== Segment start ==

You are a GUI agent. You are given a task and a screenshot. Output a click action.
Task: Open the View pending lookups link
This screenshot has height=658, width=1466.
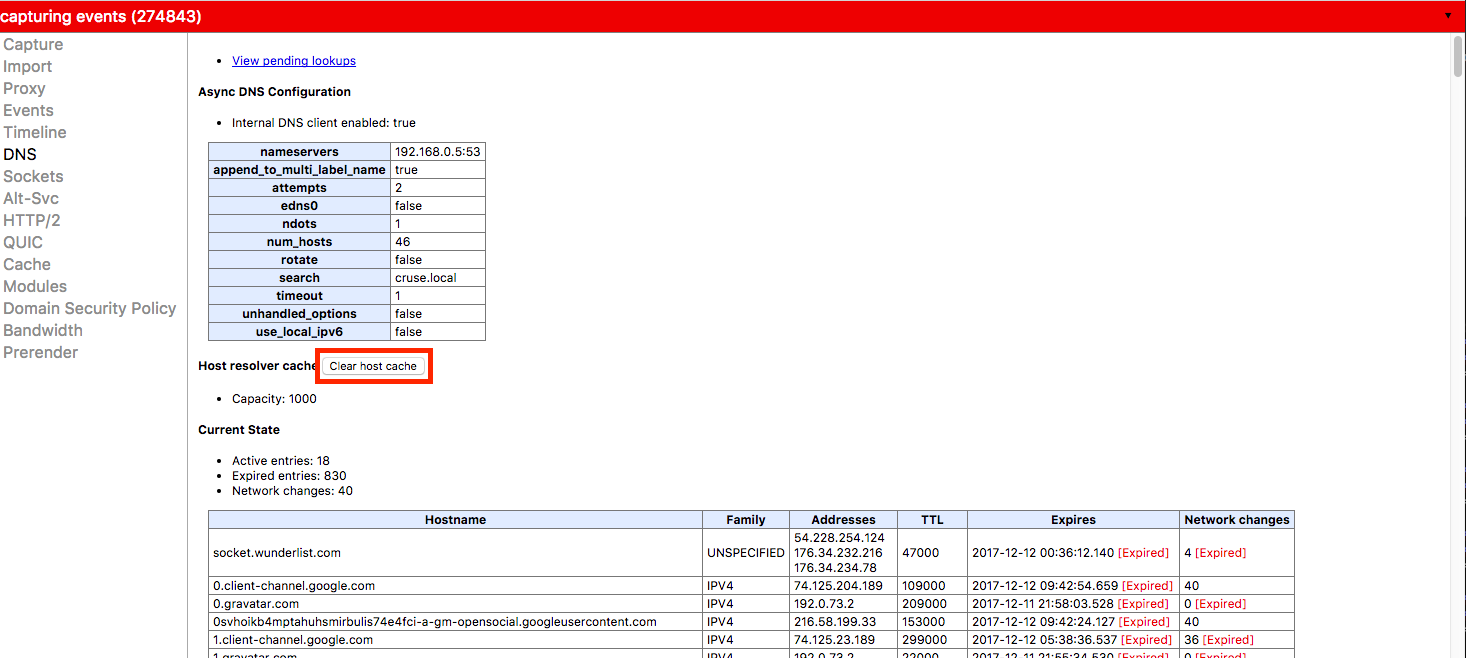pos(294,61)
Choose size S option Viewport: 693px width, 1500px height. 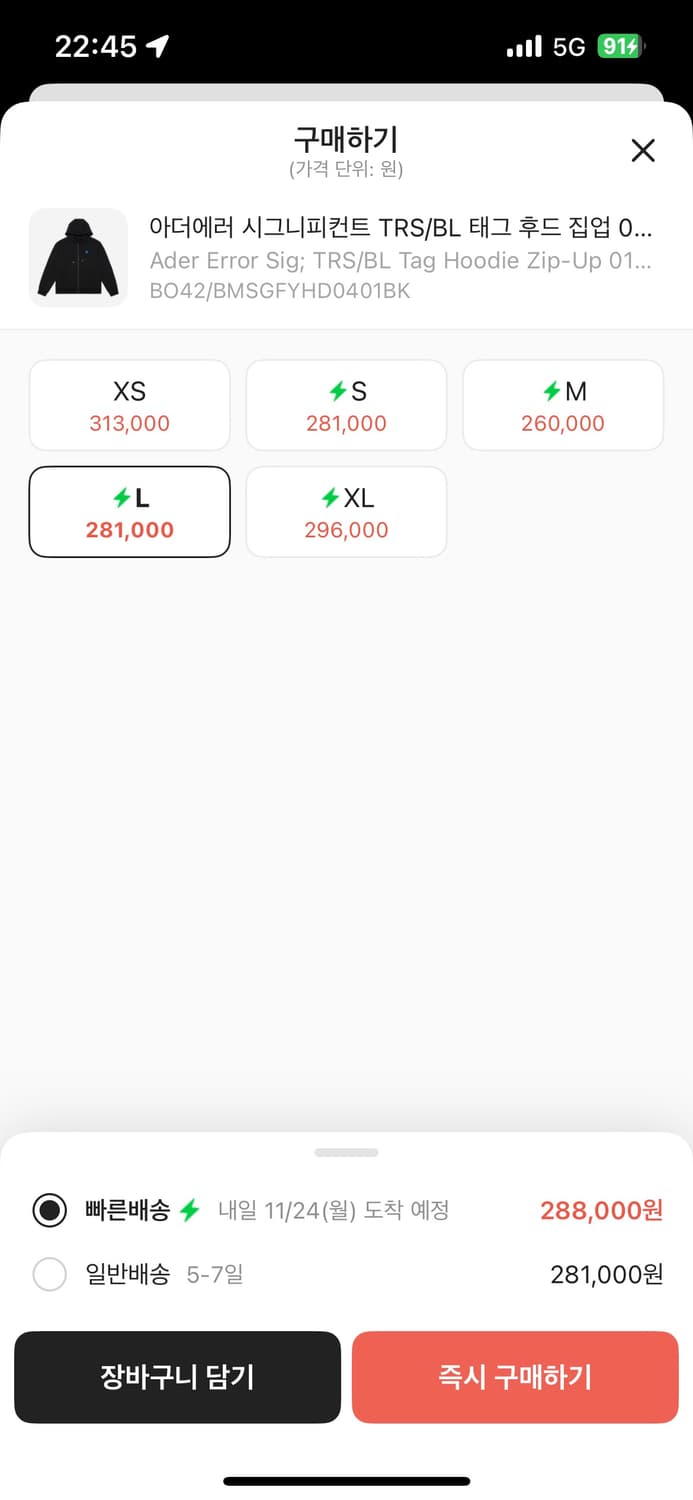pyautogui.click(x=346, y=405)
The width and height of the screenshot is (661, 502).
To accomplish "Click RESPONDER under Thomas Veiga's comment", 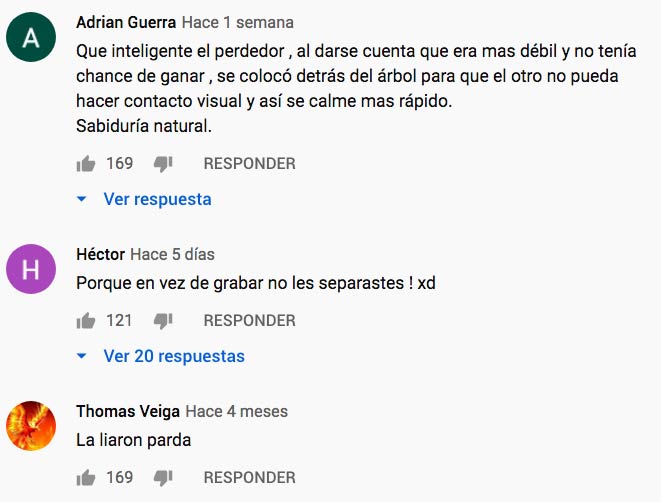I will 250,478.
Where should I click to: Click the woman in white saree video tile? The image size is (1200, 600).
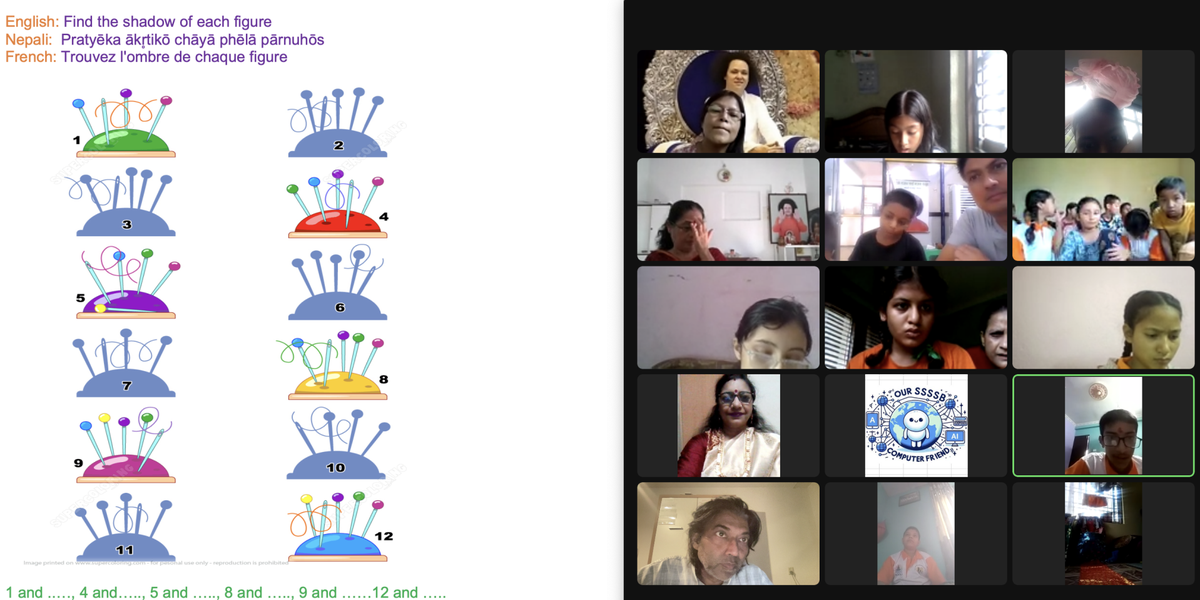728,425
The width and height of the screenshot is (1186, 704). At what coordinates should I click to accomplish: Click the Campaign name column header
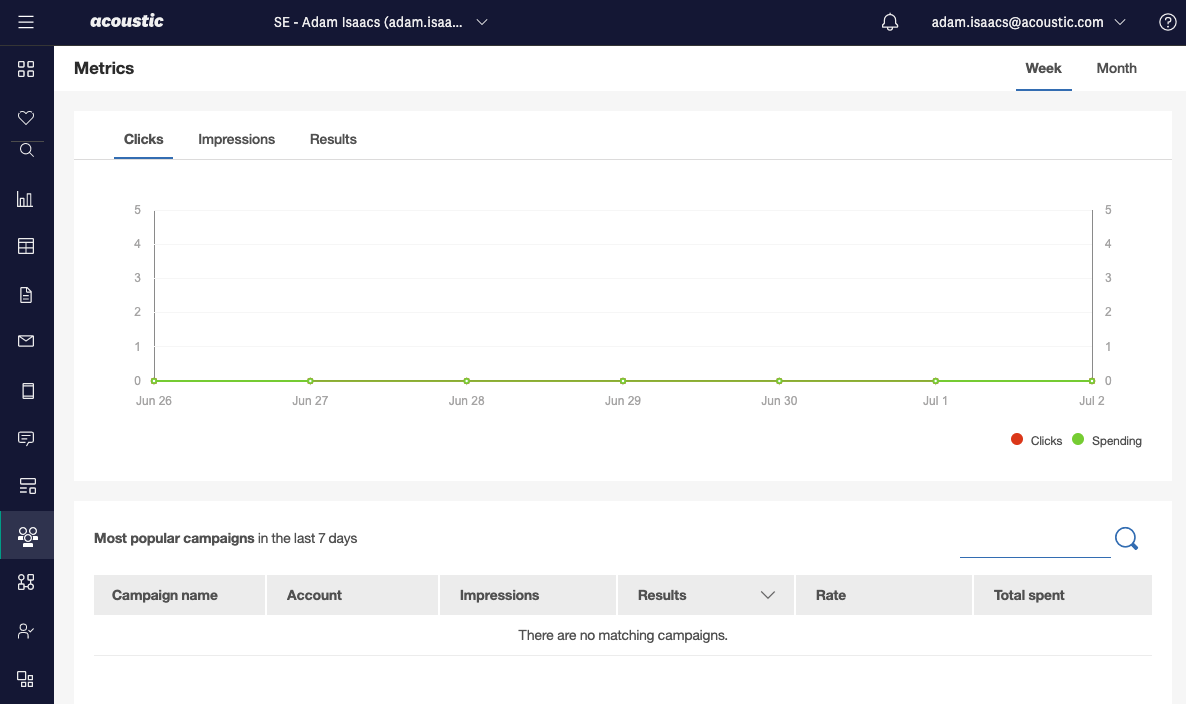(x=165, y=595)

== Segment end ==

Print only the lines running from the one containing "The width and height of the screenshot is (1186, 704)." to the end of the data above, exactly; include no pictures.

▸ Task output
The width and height of the screenshot is (1186, 704). At what coordinates should I click to accomplish: Click the Campaign name column header
(x=165, y=595)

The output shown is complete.